The city is trumpeting a federally sponsored study by Porter & Associates Inc. concluding that the $5.26 billion Oahu rail project is financially sound.
It’s good to have a reasonably credible view that the numbers add up on the construction side, even if our big government construction jobs seldom run within 10 percent of plan as the consultant assumes.
Where the study raises thorny questions is on the operational side — how we’ll pay for running the train once it’s built.
The consultant projected total operating costs of the city’s transit system — TheBus, Handi-Van and rail — will consume 19.1 percent of city tax collections in 2021, up from a historic level of 10 percent.
The concern is, when in the process did we decide to radically shift city priorities and double the amount of the annual budget devoted to public transportation? When was the community discussion about this?
The truth is we’ve never really had the discussion.
City officials have evaded forthright answers about rail operating costs, on the apparent theory that if they duck the issue until the train is built, taxpayers will have no choice but to pay to operate it no matter what the cost.
Obviously, doubling public transportation costs to a fifth of the budget will mean either raising taxes or much less money for other city programs.

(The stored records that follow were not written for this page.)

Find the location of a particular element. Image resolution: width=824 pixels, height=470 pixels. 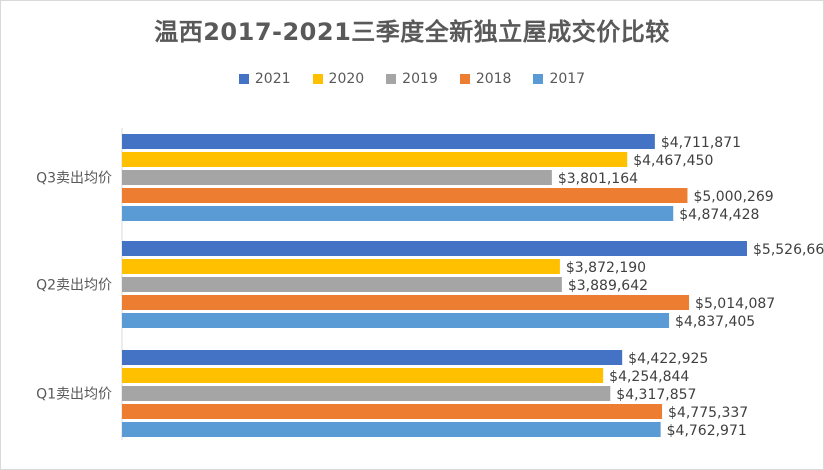

bar-2020-q3 is located at coordinates (375, 160).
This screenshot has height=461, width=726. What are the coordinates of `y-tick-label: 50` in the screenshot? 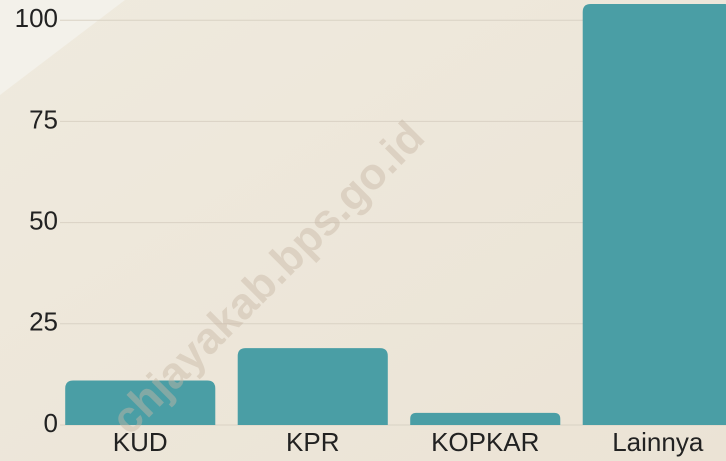 It's located at (44, 220).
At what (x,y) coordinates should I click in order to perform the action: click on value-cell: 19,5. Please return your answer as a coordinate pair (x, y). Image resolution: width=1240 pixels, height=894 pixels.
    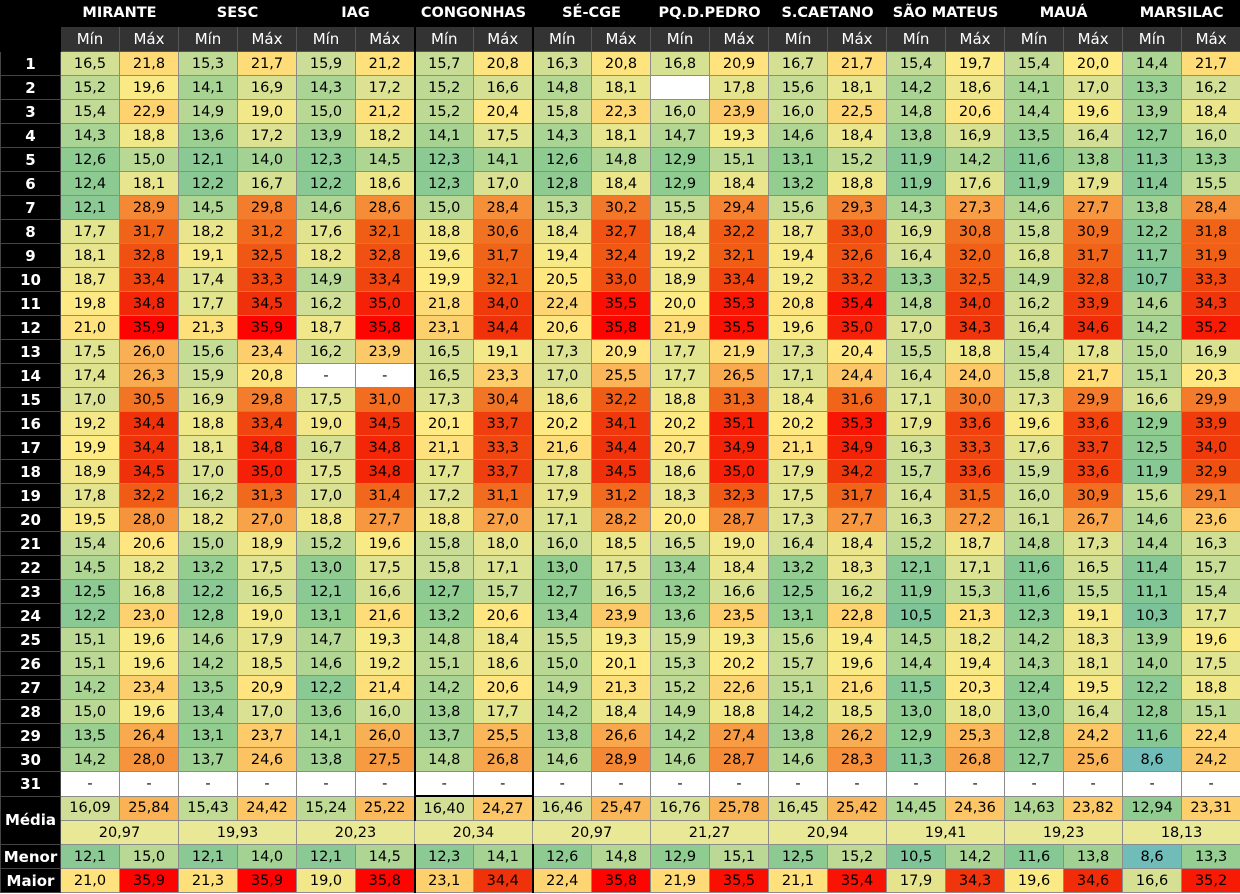
    Looking at the image, I should click on (90, 520).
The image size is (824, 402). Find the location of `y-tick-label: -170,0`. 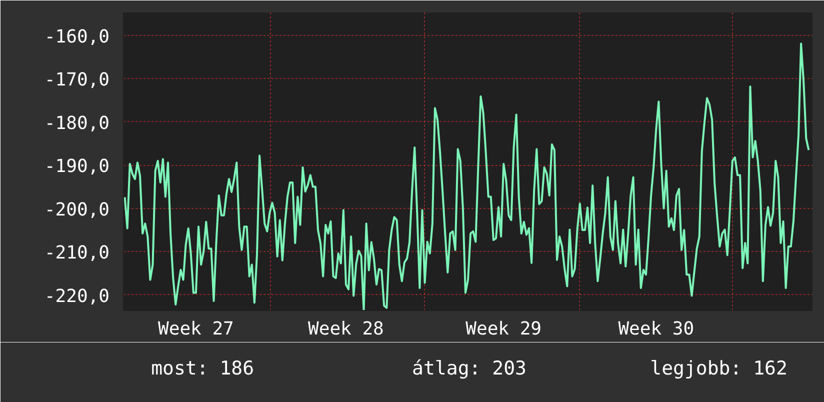

y-tick-label: -170,0 is located at coordinates (77, 80).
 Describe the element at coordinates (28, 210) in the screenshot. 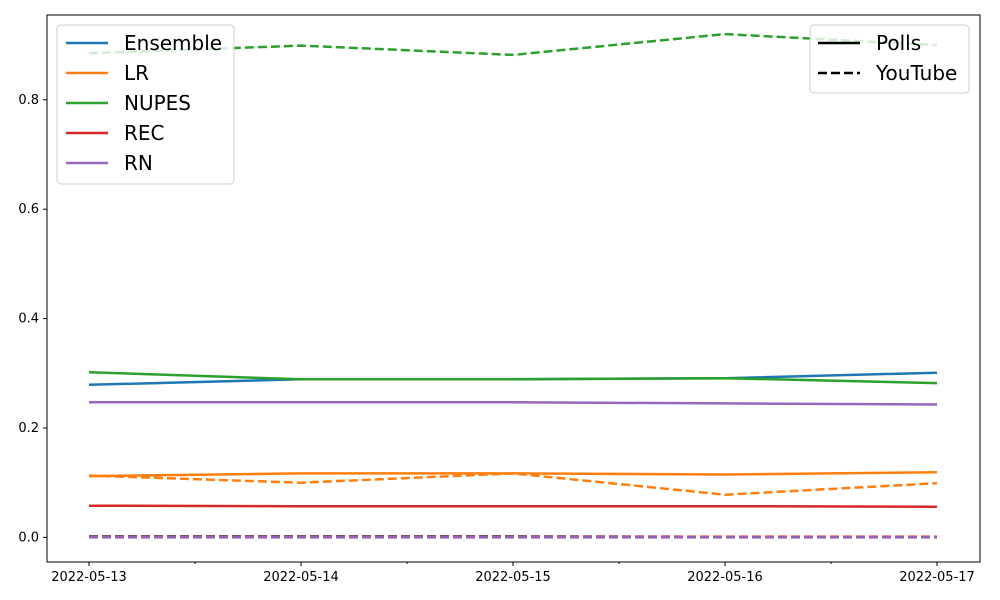

I see `y-tick-label: 0.6` at that location.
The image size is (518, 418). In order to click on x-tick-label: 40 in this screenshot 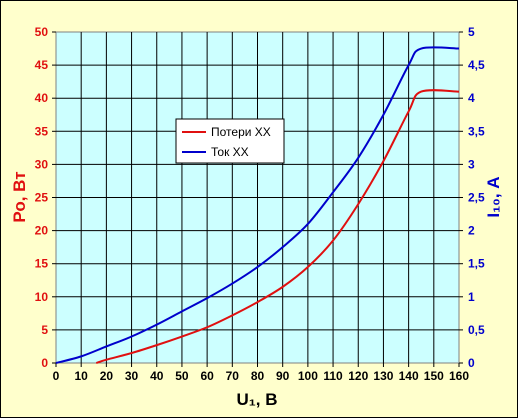, I will do `click(157, 376)`.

It’s astounding we’ve gotten this far — issuing major contracts, spending hundreds of millions of dollars, starting construction — without a frank public examination of operational impacts.
Rail proponents, who demand that the other side explain every nickel of a proposed $1.5 billion bus-based transit alternative, offer few specifics on how the city will pay for doubling the cost of transit services after rail.
Rail advocates are loathe to admit the possibility of train-related tax increases, so they talk vaguely about reshaping city priorities to allow budget cuts for "other things."
City taxpayers deserve to know much more upfront about what those "other things" are.
Keep in mind that the Carlisle administration this year made unpopular cuts to existing bus service because the budget was tight and they found no "other things" to cut.
If elected leaders can’t find other cuts to cover the modest cost of maintaining existing bus service at old levels, how will they possibly find enough "other things" to cut to pay for doubling the cost of transit services nine years from now?
City leaders owed taxpayers an open discussion from the start on such a massive shift in budget priorities instead of trying to sneak it through as a "fait accompli."
Mistrust over their pattern of running from transparency on tough choices is why a rail project that once seemed in the bag is fighting for its life.